A newbie question here: why do we add it conditionally? Performance?

marcoscaceres commented 6 years ago

Performance?

No, a lot of people in the community don't want RDFa in their specs because they felt it bloated specs with no value to readers or editors (why I keep asking for proof of value and utility to our community).

This is why if we can get the RDFa stuff to show up in Google search results we can go back to the community and be like, "Check this awesomeness out! You know you wanted... see, this semantic web stuff IS useful." And if it turns out to be like super useful, with clear benefits, then we can get rid of the if statements and just include it by default (right now it's disabled by default).

It was only in the last few years that schema.org took off and Google started supporting RDFa, potentially making this metadata actually useful for something (rich snippets are ACTUALLY useful to average users... the rest, not so much).

It's still in question if it anything useful will come of this, but I'm optimistic for the first time in, oh... 12 years?

msporny commented 6 years ago

cc @msporny - as he get's excited about this stuff too and might have suggestions :)

I know this'll be heresy coming from the ex-Chair of the RDFa 1.1 WG and very active participant in the Microformats community (especially because I dumped years of my life into the efforts), but ultimately I think the RDFa, Microdata, and Microformats experiments have largely failed.
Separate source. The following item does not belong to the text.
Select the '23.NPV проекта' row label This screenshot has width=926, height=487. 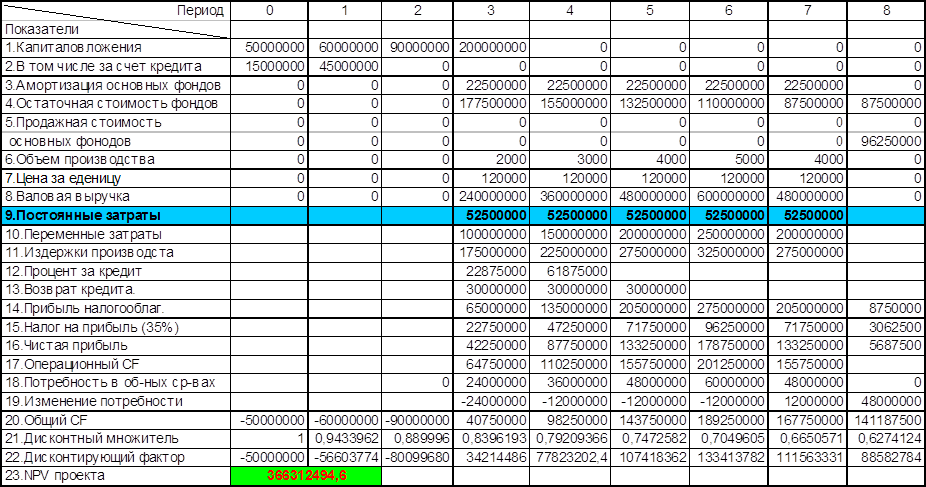point(115,477)
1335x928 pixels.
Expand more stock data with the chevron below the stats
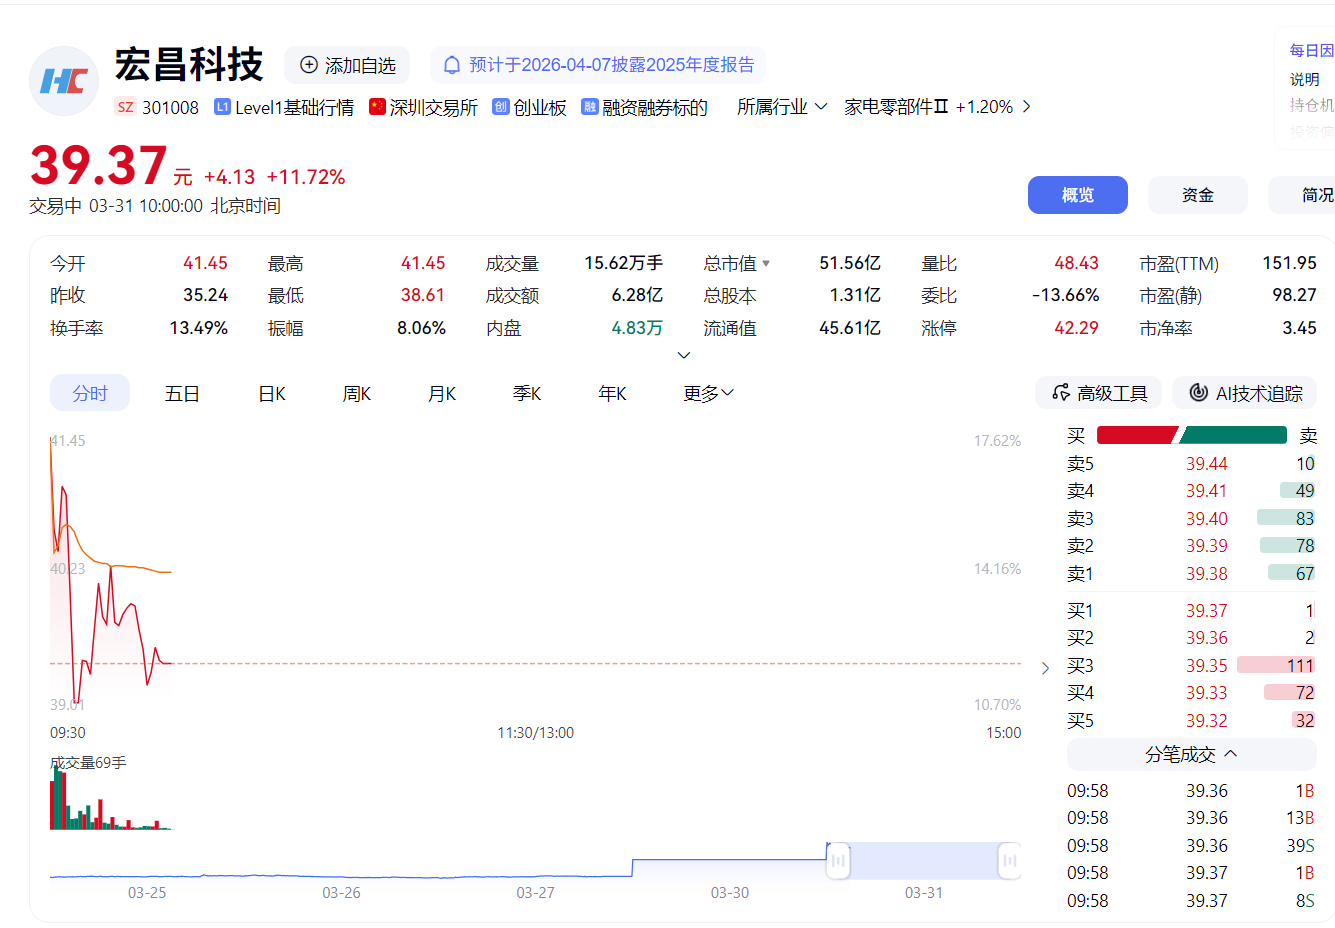click(684, 355)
The markup is too brittle to survive web designers that aren't deeply steeped in how to to write this stuff, and most don't use tools to help them make sure they're doing the right thing, and the community isn't producing the tools that web developers need. The RDFa markup that continues to not break is stuff that's auto-generated (as predicted many years ago). Maybe this will change in the next decade, but the trend line doesn't look good for adoption (even though it's increasing, it's not at an acceptably exponential rate).

I'm still fairly bullish on JSON-LD in HTML documents because most web designers try to avoid mashing JSON data structures in page markup, easier for developers to read, and easier to have a tool auto-generate it for you and then cut/paste into your document.

To be clear, I'd still like document semantics expressed in ReSpec to make it easier for tools to scrape data from specs. For example, I've been wanting to figure out how to do analysis on who is producing specs and at what speed at W3C for years and until there is useful metadata for me to scrape, this is difficult to do. So +1 for easy to get at metadata and I think JSON-LD is striking the best balance for that purpose in HTML documents that we've been able to come up with so far.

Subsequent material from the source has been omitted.